Although Mr. Obama’s
tone was introspective, he engaged in little second-guessing. He dismissed the
argument that his failure to enforce the red line in Syria, or his broader
reticence about using military force, had emboldened Russia. Mr. Putin, he
noted, invaded Georgia in 2008 during the presidency of George W. Bush, even
though the United States had more than 100,000 troops deployed in Iraq.
Similarly, the
president pushed back on the suggestion that he had not been firm enough in
challenging China’s aggression in the South China Sea, where it is building
military installations on reefs and islands, some of which are claimed by the
Philippines and other neighbors. “I’ve been very explicit in saying that we
have more to fear from a weakened, threatened China than a successful, rising
China,” Mr. Obama said.
The president refused
to box himself in as a foreign-policy thinker. “I suppose you could call me a
realist in believing we can’t, at any given moment, relieve all the world’s
misery,” he said. But he went on to describe himself as an internationalist and
an idealist. Above all, Mr. Obama appeared weary of the constant demands and
expectations placed on the United States. “Free riders aggravate me,” he said.
He put France and
Britain in that category, at least as far as the Libya operation was concerned.Prime Minister David Cameron of Britain, he said, became distracted by other
issues, while President Nicolas Sarkozy of France “wanted to trumpet the
flights he was taking in the air campaign, despite the fact that we had wiped
out all the air defenses.”
Only on the threat
posed by the Islamic State did Mr. Obama express some misgivings. He likened
ISIS to the Joker in “The Dark Knight,” the 2008 Batman movie. The Middle East,
Mr. Obama said, was like Gotham, a corrupt metropolis controlled by a cartel of
thugs. “Then the Joker comes in and lights the whole city on fire,” Mr. Obama
said. “ISIL is the Joker,” he added, using the government’s preferred acronym
for the Islamic State.
Still, Mr.
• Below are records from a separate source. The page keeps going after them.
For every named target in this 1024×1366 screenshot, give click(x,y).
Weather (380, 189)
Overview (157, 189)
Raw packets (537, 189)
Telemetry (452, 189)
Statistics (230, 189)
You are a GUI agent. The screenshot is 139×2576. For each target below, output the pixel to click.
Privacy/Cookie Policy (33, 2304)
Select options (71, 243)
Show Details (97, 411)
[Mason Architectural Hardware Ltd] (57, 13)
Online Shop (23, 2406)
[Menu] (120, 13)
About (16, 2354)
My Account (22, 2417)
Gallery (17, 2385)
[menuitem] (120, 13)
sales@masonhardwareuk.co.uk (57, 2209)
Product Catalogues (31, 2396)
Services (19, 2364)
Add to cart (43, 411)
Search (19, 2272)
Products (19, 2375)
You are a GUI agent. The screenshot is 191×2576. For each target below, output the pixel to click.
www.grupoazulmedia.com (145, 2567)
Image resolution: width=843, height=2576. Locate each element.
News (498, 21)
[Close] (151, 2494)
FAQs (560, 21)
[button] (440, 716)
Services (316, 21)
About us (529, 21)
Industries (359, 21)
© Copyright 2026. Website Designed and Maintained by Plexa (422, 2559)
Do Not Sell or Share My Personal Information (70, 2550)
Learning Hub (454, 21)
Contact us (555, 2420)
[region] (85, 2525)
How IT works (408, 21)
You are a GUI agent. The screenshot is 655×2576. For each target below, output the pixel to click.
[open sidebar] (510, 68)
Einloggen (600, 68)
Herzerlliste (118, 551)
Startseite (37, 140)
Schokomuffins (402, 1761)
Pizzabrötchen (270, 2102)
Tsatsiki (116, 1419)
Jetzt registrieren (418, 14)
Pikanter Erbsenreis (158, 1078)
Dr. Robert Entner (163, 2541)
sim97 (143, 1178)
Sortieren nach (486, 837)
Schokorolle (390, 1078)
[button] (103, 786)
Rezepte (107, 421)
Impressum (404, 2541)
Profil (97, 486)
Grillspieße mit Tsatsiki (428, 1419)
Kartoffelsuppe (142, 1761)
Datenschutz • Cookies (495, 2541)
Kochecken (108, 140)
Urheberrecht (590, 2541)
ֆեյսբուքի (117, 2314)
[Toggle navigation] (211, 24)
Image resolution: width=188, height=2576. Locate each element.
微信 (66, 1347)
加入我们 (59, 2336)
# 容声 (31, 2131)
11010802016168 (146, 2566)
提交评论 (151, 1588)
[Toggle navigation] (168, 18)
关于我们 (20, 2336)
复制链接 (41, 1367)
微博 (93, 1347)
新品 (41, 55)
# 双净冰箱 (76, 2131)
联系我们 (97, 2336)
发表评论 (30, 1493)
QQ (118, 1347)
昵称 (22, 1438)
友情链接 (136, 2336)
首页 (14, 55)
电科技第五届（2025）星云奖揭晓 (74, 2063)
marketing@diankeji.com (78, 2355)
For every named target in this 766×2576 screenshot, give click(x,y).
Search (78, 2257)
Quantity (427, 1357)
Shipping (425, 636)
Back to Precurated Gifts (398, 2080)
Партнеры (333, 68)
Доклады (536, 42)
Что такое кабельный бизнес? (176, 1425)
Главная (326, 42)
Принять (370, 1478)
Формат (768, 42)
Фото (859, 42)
Obama
acknowledged that immediately after the terrorist attacks in Paris and SanBernardino, Calif., he did not adequately reassure Americans that he understood
the threat, and was confronting it.
“Every president has
his strengths and weaknesses,” he said. “And there is no doubt that there are
times where I have not been attentive enough to feelings and emotions and
politics in communicating what we’re doing and how we’re doing it.”